=== MATERIAL PROVIDED ===

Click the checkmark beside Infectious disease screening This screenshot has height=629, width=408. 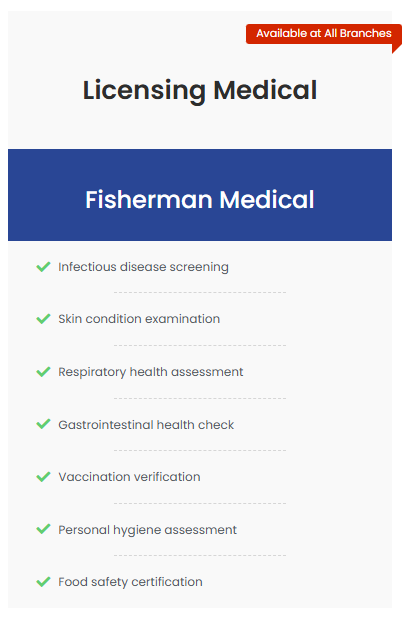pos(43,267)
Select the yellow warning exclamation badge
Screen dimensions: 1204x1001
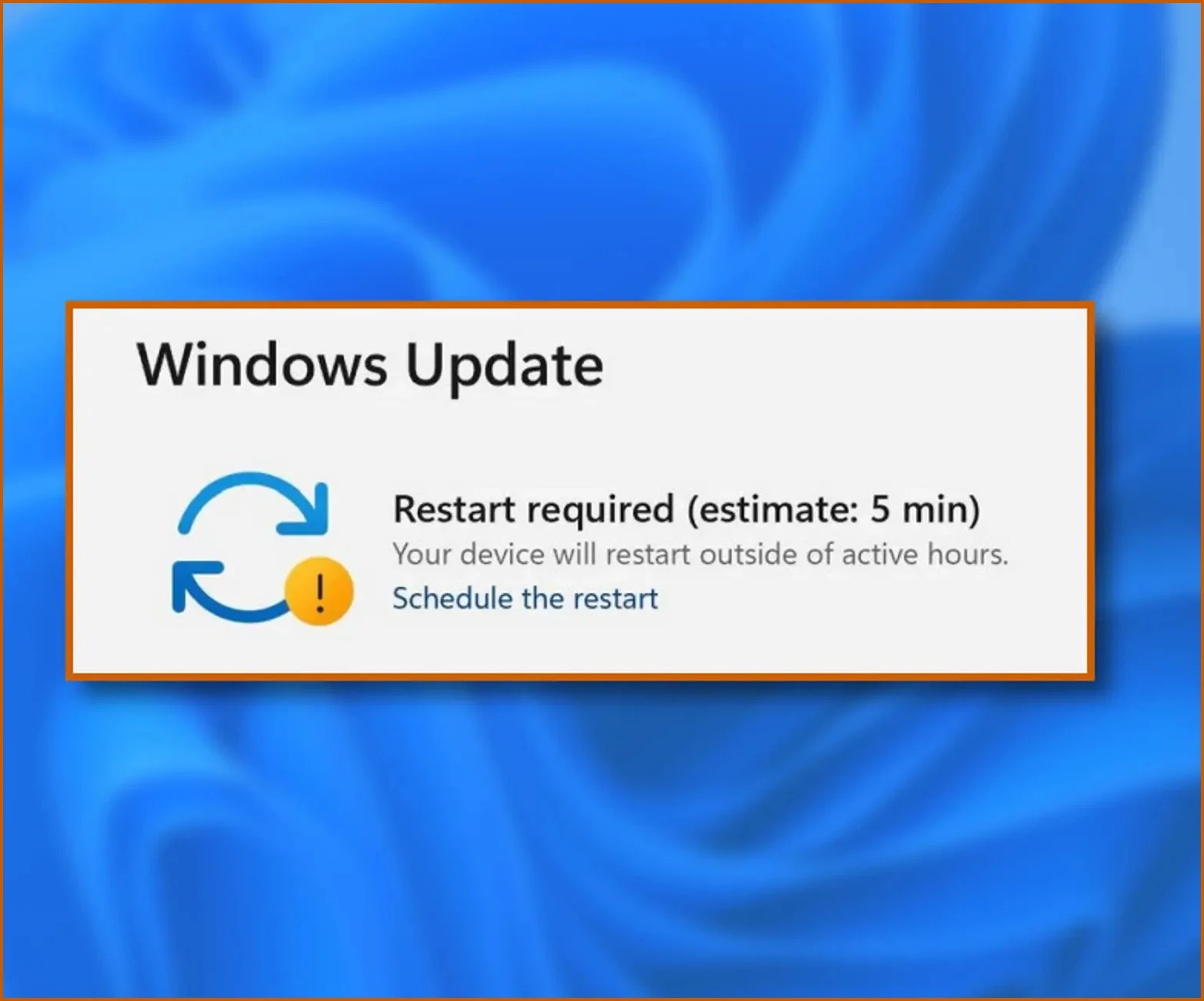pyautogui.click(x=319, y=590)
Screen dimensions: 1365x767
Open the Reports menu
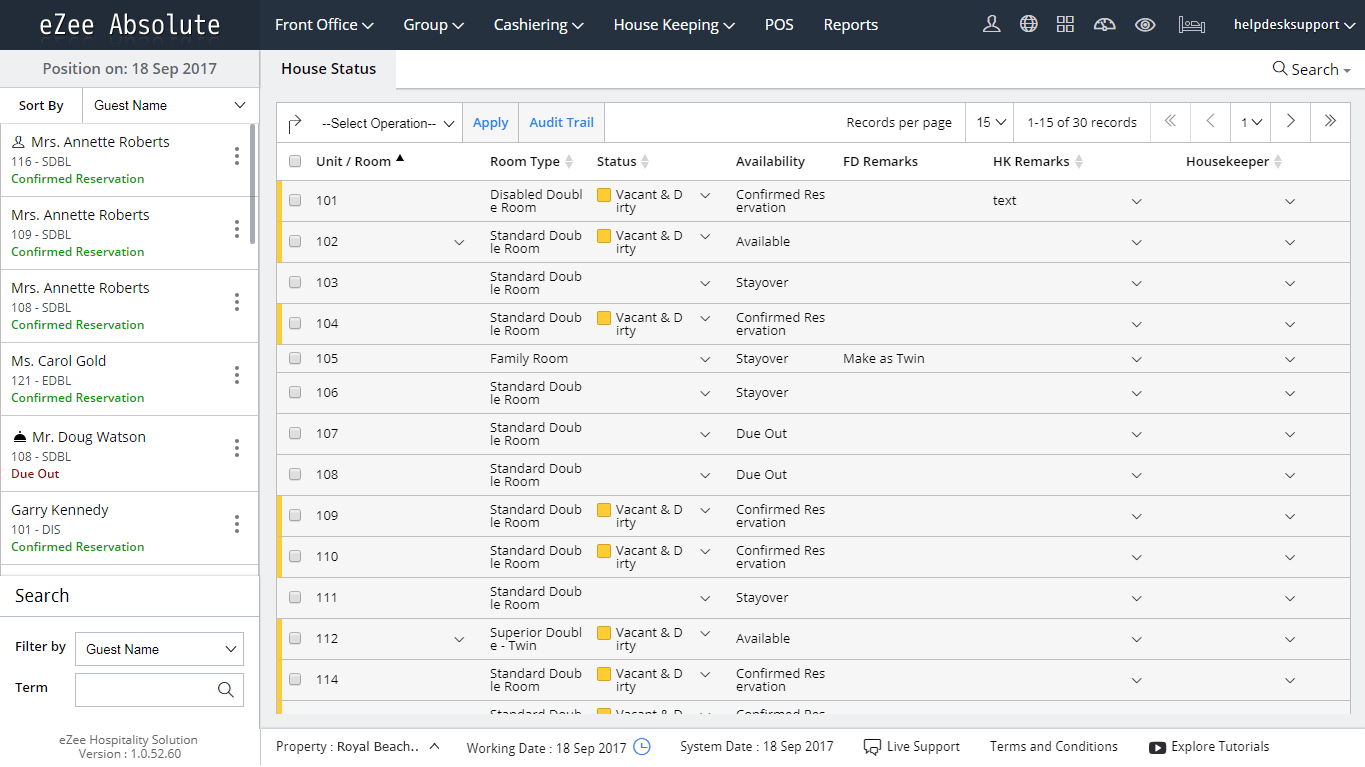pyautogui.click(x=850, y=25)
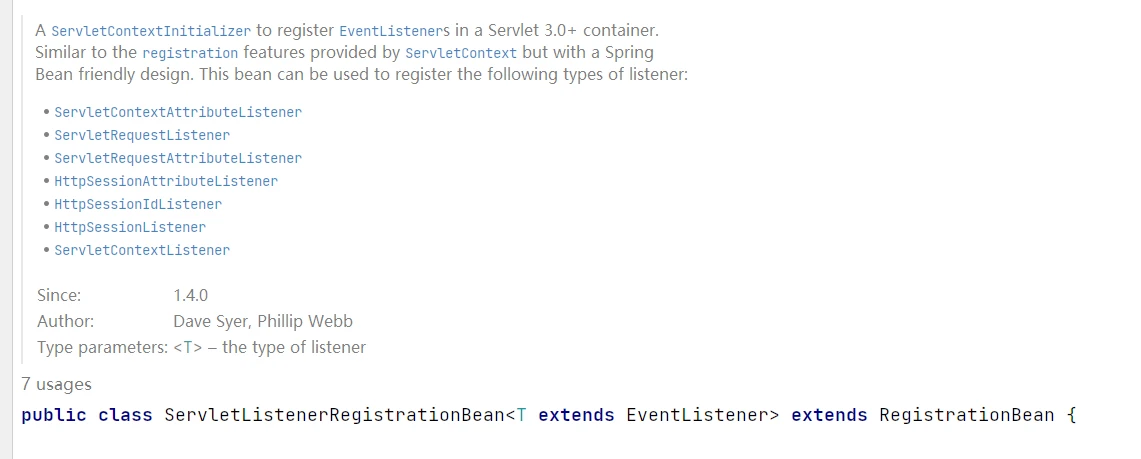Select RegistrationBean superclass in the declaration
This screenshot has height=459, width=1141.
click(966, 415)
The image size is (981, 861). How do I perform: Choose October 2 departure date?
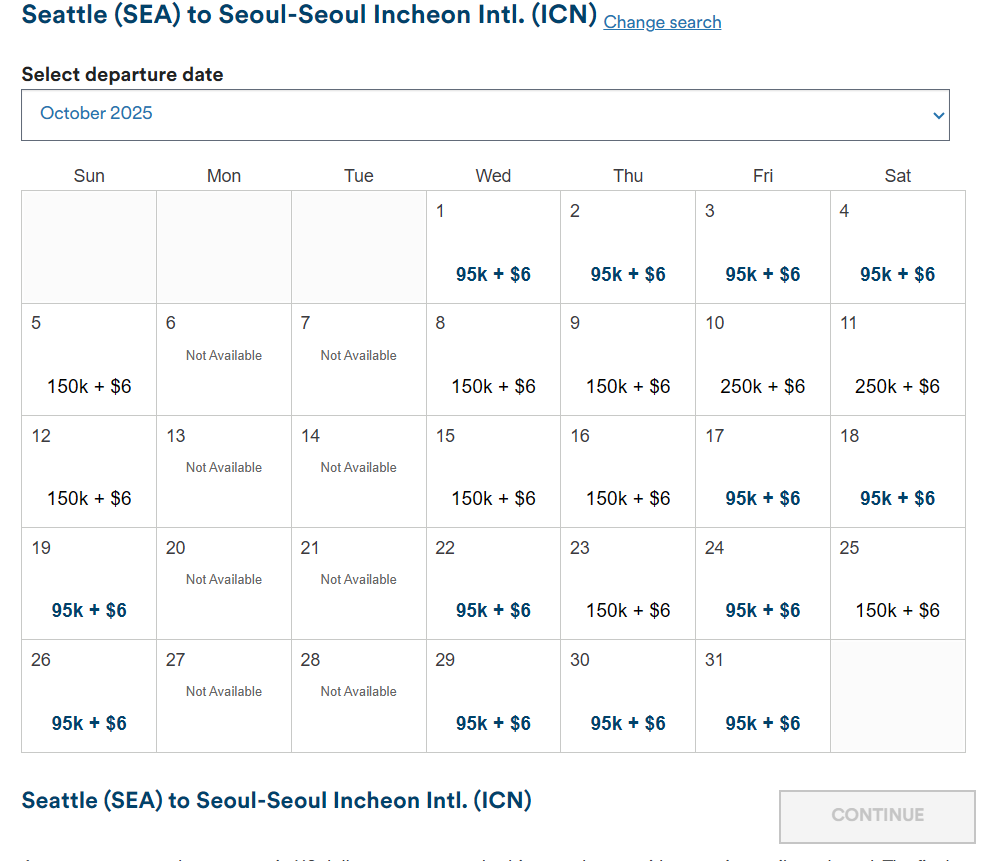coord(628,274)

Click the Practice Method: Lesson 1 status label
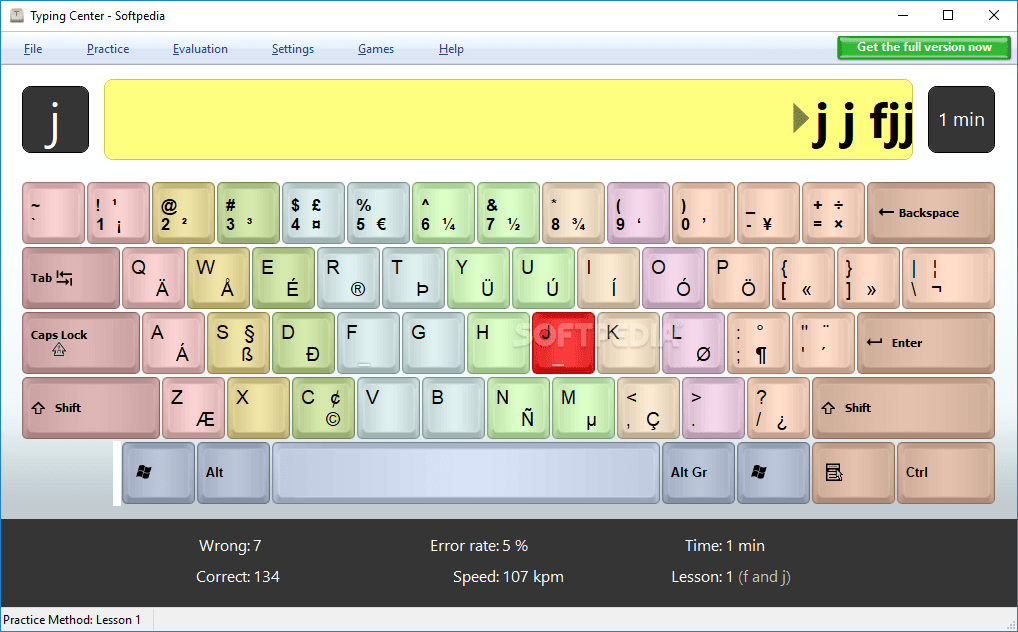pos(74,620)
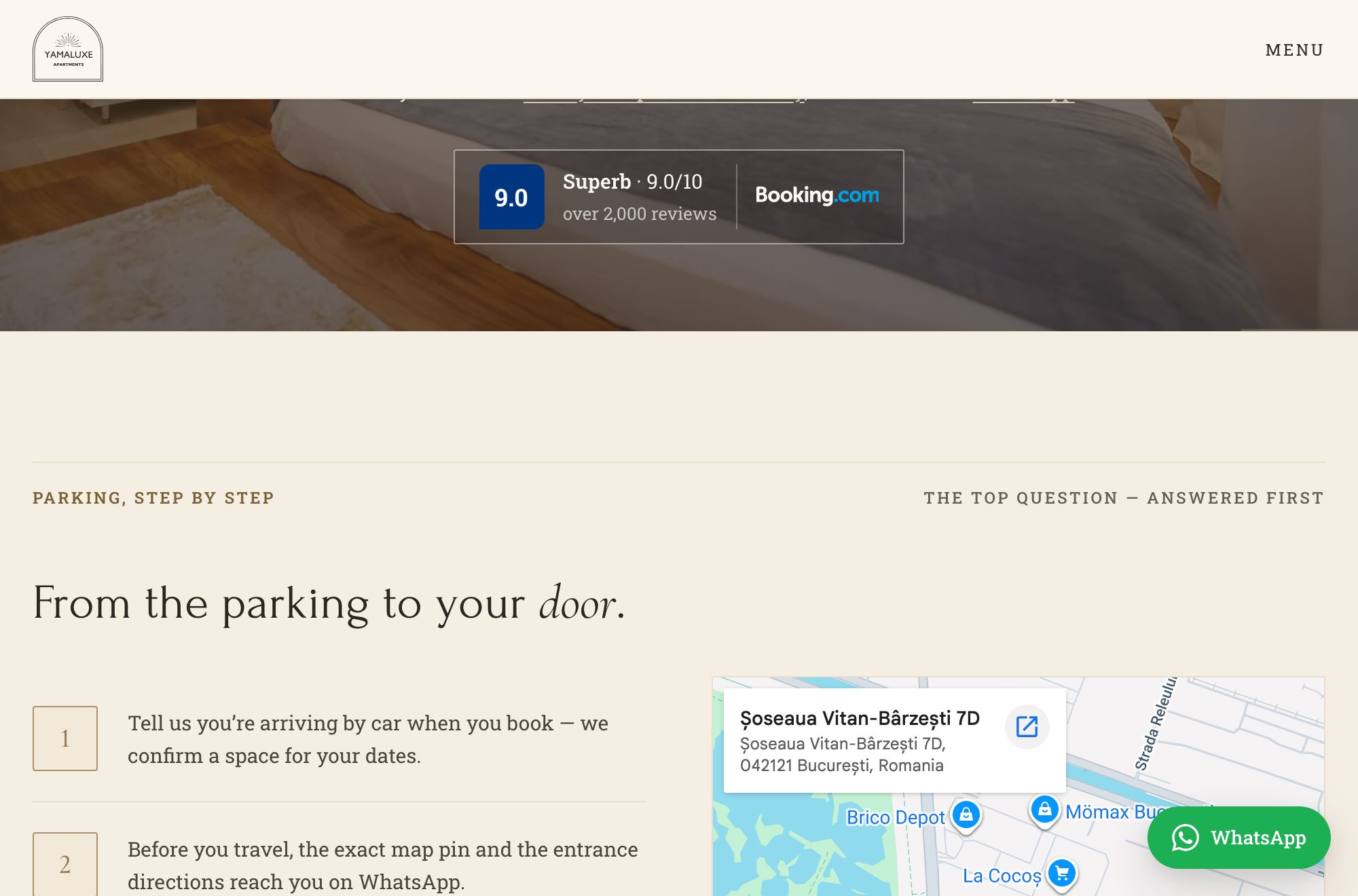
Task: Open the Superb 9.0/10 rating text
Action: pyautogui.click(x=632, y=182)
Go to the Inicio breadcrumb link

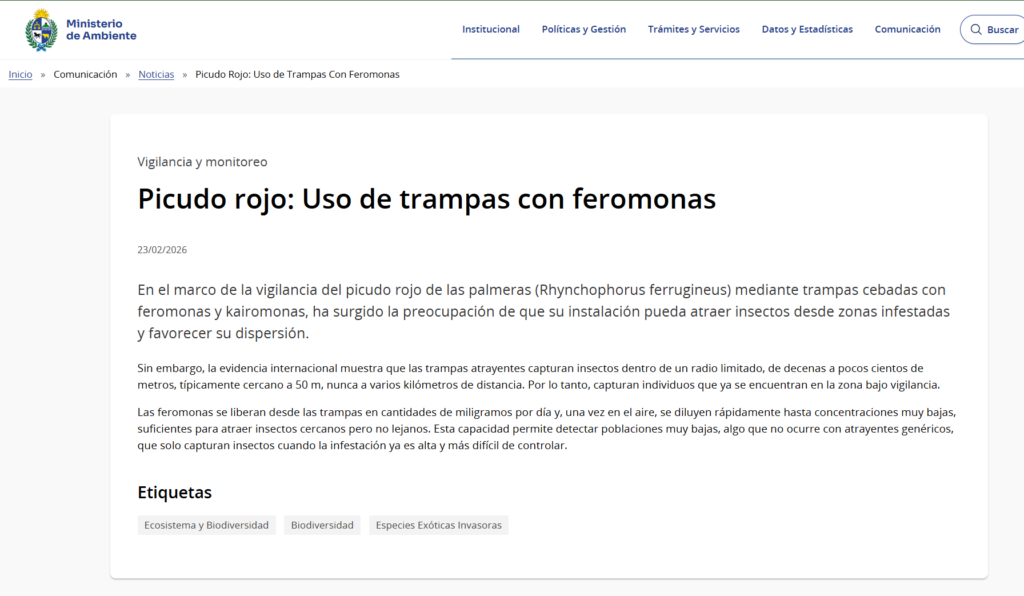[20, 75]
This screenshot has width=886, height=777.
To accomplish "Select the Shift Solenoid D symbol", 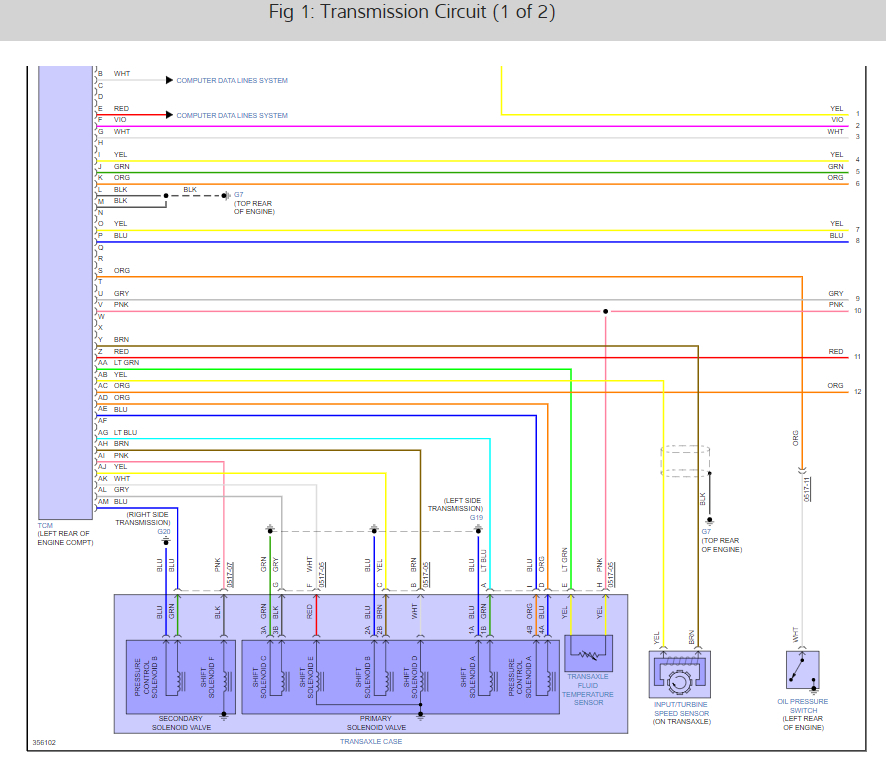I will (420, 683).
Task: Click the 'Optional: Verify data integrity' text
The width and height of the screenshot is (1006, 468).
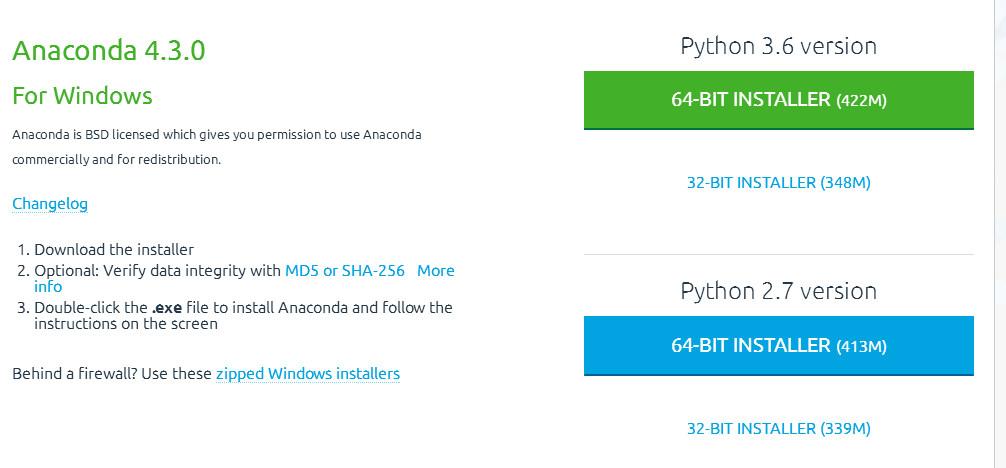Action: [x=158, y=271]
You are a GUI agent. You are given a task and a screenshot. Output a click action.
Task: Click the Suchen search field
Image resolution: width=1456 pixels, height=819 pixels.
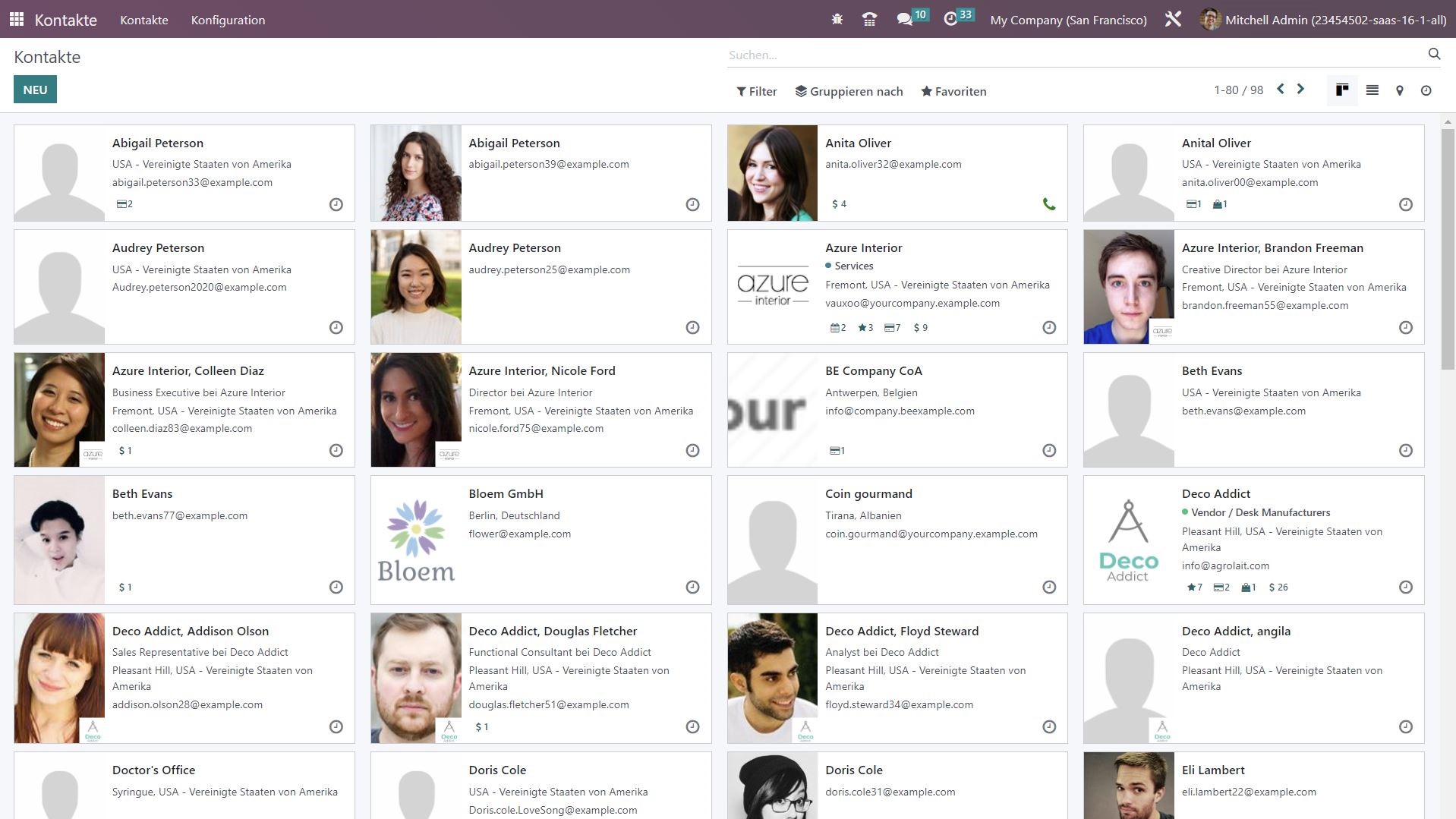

===

Render the listing lines from the line with "Select the yellow warning exclamation badge" up to and including the line with "pyautogui.click(x=319, y=590)" as a Markdown table with the columns Row and Line, skipping blank lines and leaving the pictures out.

## RESULT
| Row | Line |
|---|---|
| 1 | Select the yellow warning exclamation badge |
| 2 | Screen dimensions: 1204x1001 |
| 3 | pyautogui.click(x=319, y=590) |